Copy out each line of the listing that has the word "Freezer" in it.

:: Data to examine

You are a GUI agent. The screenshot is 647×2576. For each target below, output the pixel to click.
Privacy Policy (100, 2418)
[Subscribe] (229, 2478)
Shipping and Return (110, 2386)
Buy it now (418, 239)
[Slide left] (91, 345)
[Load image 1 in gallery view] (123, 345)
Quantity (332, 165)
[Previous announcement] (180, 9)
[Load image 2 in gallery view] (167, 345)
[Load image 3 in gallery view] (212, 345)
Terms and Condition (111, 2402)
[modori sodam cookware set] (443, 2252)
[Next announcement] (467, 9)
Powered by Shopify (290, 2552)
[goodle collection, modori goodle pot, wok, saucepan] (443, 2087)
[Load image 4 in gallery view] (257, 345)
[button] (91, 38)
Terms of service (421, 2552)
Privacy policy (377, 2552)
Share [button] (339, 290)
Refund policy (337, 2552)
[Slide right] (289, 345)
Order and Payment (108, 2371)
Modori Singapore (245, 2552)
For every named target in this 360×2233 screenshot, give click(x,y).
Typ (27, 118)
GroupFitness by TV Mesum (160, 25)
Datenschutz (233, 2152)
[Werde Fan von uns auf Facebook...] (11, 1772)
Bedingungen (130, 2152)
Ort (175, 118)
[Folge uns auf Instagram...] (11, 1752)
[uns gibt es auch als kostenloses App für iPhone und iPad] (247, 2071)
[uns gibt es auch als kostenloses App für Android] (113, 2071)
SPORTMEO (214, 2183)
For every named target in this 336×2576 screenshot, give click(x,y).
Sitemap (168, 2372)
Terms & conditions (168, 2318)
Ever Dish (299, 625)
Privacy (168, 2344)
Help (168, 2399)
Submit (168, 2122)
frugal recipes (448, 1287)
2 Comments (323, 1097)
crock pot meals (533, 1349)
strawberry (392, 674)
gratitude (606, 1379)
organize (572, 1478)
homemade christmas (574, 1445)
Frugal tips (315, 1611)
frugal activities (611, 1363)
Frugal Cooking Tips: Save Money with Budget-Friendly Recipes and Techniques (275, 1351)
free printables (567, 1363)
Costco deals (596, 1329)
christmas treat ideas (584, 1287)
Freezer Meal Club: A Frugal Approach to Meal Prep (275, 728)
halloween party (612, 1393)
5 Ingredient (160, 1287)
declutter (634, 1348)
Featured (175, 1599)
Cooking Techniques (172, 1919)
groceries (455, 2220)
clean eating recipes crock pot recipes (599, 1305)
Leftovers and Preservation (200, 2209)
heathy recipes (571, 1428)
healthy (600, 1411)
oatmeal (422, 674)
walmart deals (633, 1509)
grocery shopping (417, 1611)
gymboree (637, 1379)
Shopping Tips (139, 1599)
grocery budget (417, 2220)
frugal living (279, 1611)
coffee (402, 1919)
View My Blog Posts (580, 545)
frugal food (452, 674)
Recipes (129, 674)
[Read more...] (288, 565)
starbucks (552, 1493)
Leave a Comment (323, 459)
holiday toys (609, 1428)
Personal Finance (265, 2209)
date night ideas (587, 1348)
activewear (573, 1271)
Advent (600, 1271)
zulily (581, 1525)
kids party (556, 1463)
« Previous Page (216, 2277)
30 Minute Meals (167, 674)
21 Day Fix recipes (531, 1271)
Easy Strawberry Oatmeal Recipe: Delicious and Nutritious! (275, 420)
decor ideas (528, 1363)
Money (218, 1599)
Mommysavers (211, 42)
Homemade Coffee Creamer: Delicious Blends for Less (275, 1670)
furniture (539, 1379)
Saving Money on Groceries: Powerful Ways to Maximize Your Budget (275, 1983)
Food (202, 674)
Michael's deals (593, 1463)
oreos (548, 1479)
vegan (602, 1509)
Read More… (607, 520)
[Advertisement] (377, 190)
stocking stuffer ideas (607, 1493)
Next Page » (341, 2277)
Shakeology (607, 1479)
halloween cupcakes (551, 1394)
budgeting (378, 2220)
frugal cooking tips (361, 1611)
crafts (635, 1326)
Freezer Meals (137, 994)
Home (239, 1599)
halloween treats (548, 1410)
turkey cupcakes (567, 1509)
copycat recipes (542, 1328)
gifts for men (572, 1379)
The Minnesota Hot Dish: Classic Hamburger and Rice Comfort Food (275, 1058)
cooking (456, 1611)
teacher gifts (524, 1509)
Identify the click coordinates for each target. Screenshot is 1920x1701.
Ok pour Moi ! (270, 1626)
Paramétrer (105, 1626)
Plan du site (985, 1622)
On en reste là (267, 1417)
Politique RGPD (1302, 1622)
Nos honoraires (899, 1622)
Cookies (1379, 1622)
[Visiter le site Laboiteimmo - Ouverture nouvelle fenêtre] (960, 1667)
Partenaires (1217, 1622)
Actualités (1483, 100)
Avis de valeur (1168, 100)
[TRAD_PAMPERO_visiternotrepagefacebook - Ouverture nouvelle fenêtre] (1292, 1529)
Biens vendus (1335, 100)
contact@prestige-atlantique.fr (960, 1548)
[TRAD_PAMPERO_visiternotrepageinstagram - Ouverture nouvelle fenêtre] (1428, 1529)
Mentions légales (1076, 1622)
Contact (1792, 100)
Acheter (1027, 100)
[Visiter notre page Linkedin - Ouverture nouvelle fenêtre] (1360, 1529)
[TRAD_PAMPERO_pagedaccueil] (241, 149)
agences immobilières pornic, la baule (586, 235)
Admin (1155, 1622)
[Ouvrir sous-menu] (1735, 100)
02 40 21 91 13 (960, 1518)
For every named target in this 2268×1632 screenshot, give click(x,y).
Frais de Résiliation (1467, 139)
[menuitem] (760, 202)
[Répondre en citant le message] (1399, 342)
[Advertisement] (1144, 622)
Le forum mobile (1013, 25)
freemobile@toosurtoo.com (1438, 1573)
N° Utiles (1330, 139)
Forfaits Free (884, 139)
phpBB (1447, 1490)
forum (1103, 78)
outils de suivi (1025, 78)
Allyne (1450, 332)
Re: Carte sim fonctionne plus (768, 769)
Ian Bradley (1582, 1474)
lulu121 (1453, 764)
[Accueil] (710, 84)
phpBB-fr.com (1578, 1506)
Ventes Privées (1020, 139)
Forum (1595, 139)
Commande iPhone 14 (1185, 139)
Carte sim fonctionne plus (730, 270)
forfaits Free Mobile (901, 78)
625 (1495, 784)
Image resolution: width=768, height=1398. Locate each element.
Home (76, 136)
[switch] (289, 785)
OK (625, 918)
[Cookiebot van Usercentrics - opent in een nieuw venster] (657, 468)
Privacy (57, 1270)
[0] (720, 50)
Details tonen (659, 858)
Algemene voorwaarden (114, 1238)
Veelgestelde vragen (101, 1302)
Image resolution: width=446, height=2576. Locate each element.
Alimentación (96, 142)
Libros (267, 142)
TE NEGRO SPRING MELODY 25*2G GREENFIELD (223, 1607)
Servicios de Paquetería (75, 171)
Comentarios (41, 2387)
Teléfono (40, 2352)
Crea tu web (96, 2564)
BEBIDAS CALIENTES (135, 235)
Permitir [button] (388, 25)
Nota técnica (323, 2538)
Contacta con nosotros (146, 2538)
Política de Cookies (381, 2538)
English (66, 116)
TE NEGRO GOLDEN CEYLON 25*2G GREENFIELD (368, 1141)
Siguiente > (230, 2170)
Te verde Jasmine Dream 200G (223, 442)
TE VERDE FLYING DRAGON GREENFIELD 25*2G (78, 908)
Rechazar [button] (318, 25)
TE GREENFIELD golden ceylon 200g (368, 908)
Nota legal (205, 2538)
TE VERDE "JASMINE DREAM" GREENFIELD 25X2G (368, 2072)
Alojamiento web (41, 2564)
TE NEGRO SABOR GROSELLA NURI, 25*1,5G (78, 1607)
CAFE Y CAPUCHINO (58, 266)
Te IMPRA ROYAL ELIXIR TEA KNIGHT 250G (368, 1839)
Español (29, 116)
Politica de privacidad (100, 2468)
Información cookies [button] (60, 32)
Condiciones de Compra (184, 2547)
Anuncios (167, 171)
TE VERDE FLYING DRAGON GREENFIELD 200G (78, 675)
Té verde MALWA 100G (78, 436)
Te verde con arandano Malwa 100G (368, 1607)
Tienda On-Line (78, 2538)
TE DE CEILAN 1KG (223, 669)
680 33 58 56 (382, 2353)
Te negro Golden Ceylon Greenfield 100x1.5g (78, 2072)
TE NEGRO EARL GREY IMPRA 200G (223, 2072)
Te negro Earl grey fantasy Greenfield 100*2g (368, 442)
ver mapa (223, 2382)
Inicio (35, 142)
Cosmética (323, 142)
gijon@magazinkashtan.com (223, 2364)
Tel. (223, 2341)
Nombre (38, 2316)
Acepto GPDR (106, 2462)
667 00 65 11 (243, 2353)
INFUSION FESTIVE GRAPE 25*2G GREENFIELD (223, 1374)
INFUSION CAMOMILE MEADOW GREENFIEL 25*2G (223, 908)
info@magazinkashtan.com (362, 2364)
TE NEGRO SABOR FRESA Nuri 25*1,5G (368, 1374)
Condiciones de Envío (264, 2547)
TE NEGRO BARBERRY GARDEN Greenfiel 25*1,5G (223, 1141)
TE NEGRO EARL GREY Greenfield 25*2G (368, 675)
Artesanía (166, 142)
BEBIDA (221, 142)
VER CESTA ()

::::

# [Response below]
Freezer Meal Club: A Frugal Approach to Meal Prep (275, 728)
Freezer Meals (137, 994)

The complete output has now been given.